Казаки-строевики только начали возвращаться с фронта. Основная масса казачьих эшелонов тянулась где-то через Сибирь. Передовые эшелоны застряли на Китайско-Восточной железной дороге. Там казаков усиленно обрабатывали сбежавшиеся в полосу отчуждения КВЖД эсеро-меньшевистские политиканы и офицеры-монархисты.
Фронтовиков больше всего волновало, как скоро смогут они приехать домой. Им говорили, что причина задержки кроется в политике дальневосточных Советов, не желающих возвращения казаков в родной Уссурийский край. Это будто бы связано с намерением переселить казаков из обжитой пограничной полосы в отдаленные районы края, как элемент политически неблагонадежный с точки зрения новой власти. Ходили слухи, что на казачьи земли начали массами сажать крестьян. Другие уверяли, что казачьи заимки целиком отойдут корейцам-арендаторам.
Казаки волновались.
В поселках же и станицах, наоборот, задержку с возвращением казаков объясняли тем, что по требованию немецкого военного командования казачьи полки якобы насильно отправляют с дороги обратно на запад, чтобы там разоружить их и выдать Германии в качестве военнопленных. Таков-де залог, ценою которого большевики упросили немцев согласиться на мирные переговоры в Бресте. Обычно к этому добавлялись лестные для казачьего самолюбия рассказы о том, как здорово казаки насолили немцам и как люто ненавидят их за это Людендорф и Гинденбург. Получалось, что по отношению к казакам совершенно невероятное вероломство.
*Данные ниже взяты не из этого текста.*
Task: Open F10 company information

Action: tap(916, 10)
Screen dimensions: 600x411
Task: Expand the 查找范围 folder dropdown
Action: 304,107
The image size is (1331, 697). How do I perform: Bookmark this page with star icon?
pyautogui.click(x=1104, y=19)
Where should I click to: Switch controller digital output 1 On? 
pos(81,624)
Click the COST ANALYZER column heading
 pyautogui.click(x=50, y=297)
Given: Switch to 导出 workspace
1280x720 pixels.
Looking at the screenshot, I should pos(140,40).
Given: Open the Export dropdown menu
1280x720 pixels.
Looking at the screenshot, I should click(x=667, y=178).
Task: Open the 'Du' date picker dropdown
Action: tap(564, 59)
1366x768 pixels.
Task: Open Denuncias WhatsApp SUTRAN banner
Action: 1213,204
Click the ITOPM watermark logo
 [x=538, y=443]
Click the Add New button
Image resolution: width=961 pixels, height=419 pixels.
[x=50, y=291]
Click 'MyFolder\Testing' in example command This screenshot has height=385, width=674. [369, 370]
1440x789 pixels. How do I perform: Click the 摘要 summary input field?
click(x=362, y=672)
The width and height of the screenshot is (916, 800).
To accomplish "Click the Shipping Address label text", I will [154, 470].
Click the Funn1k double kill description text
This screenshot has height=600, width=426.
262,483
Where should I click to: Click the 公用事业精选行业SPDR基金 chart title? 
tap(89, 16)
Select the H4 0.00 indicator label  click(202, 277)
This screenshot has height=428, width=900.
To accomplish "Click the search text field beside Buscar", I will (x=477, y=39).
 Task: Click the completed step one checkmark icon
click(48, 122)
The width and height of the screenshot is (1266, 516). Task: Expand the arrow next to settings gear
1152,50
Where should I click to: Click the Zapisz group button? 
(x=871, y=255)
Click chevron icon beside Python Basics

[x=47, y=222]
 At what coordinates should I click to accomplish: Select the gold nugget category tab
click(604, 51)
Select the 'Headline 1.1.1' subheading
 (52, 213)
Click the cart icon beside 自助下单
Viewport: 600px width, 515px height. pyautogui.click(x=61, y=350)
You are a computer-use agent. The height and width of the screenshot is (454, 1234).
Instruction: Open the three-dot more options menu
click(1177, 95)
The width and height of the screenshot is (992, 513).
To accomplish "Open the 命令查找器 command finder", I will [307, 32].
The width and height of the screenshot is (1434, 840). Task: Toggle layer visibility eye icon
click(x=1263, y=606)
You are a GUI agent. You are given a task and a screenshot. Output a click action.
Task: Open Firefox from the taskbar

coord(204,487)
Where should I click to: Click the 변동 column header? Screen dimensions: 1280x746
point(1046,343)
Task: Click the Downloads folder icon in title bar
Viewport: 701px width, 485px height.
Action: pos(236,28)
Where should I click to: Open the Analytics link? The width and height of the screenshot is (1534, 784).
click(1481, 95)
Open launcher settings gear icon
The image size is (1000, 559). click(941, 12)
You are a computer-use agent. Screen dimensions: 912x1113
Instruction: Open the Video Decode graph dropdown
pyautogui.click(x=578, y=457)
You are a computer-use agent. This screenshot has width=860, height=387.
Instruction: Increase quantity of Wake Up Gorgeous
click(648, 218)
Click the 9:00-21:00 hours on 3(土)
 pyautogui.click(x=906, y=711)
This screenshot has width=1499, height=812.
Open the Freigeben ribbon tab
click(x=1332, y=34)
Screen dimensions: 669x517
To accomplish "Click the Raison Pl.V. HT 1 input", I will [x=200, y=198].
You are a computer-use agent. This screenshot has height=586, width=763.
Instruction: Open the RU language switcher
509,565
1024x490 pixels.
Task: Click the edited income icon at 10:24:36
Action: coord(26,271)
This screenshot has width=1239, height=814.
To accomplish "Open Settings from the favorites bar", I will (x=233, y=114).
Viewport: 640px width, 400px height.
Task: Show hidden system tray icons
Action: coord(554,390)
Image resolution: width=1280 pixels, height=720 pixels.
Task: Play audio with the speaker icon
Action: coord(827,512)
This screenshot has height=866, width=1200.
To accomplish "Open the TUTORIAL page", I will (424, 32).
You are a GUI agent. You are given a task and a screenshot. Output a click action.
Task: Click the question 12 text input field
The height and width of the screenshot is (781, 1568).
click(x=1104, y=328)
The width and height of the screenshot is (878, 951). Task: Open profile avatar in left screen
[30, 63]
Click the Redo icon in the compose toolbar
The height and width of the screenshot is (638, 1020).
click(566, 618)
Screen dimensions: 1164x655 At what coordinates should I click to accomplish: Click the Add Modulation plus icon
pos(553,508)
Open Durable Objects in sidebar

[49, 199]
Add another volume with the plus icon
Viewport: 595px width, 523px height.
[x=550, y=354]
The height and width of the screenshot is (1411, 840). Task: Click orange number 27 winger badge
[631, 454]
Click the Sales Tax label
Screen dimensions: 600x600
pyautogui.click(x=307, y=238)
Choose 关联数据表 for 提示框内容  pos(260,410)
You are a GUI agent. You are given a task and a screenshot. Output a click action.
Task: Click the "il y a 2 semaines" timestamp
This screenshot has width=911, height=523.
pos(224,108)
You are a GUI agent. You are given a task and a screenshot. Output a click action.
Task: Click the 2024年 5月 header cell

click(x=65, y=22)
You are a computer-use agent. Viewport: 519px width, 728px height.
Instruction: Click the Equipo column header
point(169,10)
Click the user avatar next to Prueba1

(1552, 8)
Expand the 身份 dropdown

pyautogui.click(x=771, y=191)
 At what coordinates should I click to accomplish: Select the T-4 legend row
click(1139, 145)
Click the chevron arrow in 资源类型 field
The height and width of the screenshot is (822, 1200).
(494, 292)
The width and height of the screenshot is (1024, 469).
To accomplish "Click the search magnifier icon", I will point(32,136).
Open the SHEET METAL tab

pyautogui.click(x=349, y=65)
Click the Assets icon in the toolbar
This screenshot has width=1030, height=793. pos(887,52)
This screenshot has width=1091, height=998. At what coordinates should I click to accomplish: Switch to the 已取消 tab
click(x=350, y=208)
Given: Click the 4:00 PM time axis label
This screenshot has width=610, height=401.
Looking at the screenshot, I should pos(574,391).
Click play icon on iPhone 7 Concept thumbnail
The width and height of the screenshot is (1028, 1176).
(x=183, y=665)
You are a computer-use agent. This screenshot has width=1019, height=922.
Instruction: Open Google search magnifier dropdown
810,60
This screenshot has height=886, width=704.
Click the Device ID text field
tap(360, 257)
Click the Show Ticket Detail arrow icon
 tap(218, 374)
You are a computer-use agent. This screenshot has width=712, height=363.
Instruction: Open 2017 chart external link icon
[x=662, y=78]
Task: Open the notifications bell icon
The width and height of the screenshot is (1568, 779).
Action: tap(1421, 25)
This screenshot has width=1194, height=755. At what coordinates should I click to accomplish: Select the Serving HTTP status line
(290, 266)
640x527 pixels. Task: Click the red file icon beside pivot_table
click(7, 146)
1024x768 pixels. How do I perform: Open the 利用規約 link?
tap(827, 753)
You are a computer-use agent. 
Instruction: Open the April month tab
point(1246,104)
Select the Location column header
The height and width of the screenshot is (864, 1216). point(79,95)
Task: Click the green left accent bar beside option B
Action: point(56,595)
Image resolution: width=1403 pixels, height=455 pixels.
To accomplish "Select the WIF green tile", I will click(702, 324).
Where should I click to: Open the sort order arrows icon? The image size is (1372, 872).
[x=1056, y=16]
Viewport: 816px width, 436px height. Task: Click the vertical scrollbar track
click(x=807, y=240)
Трудовое казачество, начавшее уже составлять свое определенное мнение о том, как относиться к Советской власти, из-за установленной процедуры выборов на большой Войсковой круг фактически на нем не было представлено.
Всем заправляла казачья верхушка.
Сам выбор города Имана в качестве места для работы Войскового круга достаточно ясно говорил о намерениях его организаторов.
Захолустный городишко, находившийся в трех верстах от границы, как нельзя более подходил для того, чтобы попытаться здесь открыто выступить против быстро укреплявшейся на Дальнем Востоке Советской власти. В Имане не было сколько-нибудь крупных рабочих коллективов, которые могли бы быстро и энергично вмешаться в события и сорвать планы заговорщиков. В обе стороны от города по Уссури тянулась цепь казачьих поселений, управляемых атаманами, оставшимися еще с царского времени. Войсковые старшины могли здесь чувствовать себя довольно самостоятельными. Сюда переехало и Войсковое правление из Никольск-Уссурийска, где слишком уж накаленной становилась обстановка.